Теперь над потолком моей комнаты – чердак, с голубями. Они там копошатся, курлыкают «урлурлу» и порхают, будя меня по ночам. В них кишат паразиты. Прежние квартиросъемщики оставили в углу гнилые ботинки и мусор. Сметать в совок отходы чьей– то чужой жизни – стоит ли на это тратить силы… Мне хватает мусора в своей. Я просто сижу на продавленном тюфяке и смотрю смотрю в одну точку. А вечером на тюфяк ложусь и смотрю в точку на потолке. Позволяю себе бумажный стаканчик кофе по утрам и тарелку вареного риса на ужин. Все, что у меня есть, – этюдник и потертый рыжий чемодан с наклейками. Чемодан не такой рыжий, как мои волосы, он, скорее, палевый, с примесью фуксии. Сделан из шкуры облезшего французского бульдога, как шутила мать. А наклейки с мировыми достопримечательностями (похожий на пряничный домик буддийский храм Джоканг в Лхасе, Эйфелева башня и все такое прочее) остались со времен детства – тогда я еще мечтала попутешествовать по планете.

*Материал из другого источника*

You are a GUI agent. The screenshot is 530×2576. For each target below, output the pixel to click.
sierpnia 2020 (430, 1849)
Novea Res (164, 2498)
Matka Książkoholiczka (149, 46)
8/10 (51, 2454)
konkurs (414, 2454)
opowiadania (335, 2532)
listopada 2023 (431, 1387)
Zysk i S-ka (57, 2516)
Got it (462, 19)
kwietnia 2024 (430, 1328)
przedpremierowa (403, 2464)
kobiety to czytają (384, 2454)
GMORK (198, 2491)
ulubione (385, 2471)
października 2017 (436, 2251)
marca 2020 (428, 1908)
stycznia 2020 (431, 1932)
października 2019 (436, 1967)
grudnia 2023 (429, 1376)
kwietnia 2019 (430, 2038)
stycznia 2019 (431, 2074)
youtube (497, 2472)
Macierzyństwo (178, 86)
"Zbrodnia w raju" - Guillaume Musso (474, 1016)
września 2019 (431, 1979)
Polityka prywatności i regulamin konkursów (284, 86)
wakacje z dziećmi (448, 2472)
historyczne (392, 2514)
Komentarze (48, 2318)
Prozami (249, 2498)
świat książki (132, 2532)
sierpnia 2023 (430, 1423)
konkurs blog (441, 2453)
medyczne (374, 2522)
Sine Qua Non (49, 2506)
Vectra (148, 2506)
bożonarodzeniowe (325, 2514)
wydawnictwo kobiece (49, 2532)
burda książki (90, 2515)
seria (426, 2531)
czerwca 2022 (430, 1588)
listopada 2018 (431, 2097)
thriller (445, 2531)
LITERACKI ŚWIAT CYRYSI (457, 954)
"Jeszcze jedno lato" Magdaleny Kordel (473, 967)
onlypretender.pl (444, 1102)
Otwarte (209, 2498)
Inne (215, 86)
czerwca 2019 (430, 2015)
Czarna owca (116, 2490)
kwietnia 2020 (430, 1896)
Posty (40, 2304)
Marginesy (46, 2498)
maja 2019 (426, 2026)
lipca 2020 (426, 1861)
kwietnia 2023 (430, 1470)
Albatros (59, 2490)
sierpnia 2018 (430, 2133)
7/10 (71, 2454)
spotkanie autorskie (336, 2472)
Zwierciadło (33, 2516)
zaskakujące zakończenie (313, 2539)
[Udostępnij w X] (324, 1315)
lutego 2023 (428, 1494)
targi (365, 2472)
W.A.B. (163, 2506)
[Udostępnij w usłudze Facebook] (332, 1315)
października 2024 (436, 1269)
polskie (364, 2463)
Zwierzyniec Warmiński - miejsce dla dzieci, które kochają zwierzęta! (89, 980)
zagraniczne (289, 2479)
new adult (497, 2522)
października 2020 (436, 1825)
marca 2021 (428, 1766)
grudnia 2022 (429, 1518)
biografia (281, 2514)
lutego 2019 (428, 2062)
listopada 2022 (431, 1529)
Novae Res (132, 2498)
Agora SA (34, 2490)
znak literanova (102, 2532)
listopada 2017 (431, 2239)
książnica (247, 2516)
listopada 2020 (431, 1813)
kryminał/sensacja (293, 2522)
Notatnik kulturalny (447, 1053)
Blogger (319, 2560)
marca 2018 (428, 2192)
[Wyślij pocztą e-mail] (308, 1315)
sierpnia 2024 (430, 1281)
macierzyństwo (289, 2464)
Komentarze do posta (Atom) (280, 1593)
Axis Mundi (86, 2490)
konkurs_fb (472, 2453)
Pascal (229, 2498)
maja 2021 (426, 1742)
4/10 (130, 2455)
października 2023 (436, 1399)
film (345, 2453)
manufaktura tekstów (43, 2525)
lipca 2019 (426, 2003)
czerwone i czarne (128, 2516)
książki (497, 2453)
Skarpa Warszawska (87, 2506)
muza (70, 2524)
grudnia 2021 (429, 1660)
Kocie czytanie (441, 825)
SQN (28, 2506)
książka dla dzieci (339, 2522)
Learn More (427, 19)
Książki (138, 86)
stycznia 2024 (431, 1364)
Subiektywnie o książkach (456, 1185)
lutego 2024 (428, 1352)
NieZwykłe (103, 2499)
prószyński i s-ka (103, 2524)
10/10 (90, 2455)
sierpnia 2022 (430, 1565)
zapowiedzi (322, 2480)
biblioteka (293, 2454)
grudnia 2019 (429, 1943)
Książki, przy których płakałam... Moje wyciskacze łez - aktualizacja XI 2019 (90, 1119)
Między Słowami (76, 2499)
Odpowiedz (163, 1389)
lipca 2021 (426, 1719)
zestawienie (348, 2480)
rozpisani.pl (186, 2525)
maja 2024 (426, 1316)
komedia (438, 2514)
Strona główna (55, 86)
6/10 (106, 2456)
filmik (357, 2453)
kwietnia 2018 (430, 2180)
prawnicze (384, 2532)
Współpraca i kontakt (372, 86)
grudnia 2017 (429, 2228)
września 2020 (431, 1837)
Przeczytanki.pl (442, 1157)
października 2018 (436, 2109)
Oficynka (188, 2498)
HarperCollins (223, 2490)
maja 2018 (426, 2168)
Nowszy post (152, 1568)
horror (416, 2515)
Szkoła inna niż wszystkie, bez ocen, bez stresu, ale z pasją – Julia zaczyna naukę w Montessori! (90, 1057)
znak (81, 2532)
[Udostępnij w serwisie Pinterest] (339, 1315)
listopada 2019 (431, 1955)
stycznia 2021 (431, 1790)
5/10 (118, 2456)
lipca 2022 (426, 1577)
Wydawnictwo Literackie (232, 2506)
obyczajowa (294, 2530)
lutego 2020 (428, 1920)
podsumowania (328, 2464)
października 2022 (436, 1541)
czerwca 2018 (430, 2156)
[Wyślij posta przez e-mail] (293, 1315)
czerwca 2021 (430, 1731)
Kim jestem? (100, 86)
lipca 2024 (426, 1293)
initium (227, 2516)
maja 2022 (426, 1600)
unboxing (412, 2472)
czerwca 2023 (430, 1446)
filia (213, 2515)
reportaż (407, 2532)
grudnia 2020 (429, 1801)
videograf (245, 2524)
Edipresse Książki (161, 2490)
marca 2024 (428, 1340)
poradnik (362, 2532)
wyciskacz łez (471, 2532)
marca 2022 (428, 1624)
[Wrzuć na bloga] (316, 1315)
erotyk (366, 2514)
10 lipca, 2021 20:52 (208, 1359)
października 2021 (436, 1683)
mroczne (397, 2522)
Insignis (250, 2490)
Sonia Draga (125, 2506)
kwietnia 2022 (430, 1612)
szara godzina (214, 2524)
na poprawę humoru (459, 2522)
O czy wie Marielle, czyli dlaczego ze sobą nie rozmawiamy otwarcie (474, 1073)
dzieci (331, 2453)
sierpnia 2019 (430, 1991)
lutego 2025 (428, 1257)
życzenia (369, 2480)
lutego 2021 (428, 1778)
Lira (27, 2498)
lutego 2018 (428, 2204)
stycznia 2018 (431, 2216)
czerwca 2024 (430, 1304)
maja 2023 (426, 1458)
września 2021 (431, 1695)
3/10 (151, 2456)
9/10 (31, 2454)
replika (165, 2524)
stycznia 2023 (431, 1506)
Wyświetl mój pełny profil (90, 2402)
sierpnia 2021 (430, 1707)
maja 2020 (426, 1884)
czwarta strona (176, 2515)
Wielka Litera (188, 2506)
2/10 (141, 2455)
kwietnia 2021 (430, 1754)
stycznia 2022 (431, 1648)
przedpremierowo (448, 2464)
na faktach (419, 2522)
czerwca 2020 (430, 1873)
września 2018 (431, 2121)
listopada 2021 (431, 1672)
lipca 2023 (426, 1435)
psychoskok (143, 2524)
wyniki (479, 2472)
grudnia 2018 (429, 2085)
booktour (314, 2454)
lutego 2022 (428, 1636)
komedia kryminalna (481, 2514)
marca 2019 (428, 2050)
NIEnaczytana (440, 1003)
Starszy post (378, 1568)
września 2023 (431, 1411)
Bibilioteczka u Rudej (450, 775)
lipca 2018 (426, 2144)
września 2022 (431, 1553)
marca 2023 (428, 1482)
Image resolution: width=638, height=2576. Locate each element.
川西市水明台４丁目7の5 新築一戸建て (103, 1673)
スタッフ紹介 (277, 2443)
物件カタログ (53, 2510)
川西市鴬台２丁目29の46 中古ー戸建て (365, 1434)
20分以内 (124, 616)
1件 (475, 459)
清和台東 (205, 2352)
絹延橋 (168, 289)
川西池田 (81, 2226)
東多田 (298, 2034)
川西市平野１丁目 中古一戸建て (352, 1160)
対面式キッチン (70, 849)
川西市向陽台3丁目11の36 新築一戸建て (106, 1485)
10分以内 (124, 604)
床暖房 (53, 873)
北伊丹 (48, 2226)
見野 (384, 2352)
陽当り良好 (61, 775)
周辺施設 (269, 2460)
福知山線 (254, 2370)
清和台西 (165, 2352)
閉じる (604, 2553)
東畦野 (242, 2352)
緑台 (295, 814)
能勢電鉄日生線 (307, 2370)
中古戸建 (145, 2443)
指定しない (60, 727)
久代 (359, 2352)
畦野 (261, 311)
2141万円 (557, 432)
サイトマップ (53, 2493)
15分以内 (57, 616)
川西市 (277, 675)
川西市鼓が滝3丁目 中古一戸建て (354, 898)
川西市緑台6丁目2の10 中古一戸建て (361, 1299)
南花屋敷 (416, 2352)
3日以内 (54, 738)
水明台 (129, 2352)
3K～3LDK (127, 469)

Помню, как задалась вопросом, какого цвета Эйфелева башня. И теперь с шестилетнего возраста ношу в себе это бесполезное знание – Эйфелева башня «эйфелевого» цвета. Да, официально запатентованный коричневый оттенок бронзы. Черт, меня после этого стала мучить тревога: а что, если я смешаю краски, получу этот «эйфелевый» и начну им рисовать? Вдруг тогда за мной придут и скажут: «Девочка, ты нарушила охранную силу патента, удостоверяющего исключительное право владения этим цветом, мы должны как– нибудь наказать тебя». Но я все равно смешала краски и добыла чертов «эйфелевый» – на всякий случай, втайне от всех. Я сильно тревожилась, но все равно рисовала.
Кто знает, может, мать была права и у меня в заднице и впрямь красный перец. Именно из– за него я здесь, в квартале 20/20.
В моем чемодане – опасная бритва, гаджет, чтоб узнавать новости с той стороны, пара платьев, пара трусов, пара колготок, потертые джинсы, кофта из черного мохера, фотокарточка матери и один на все случаи жизни лифчик, который, впрочем, нужен мне не для того, чтобы поддерживать груди, которых у меня почти нет, а чтобы скрывать от мужчин свои острые соски.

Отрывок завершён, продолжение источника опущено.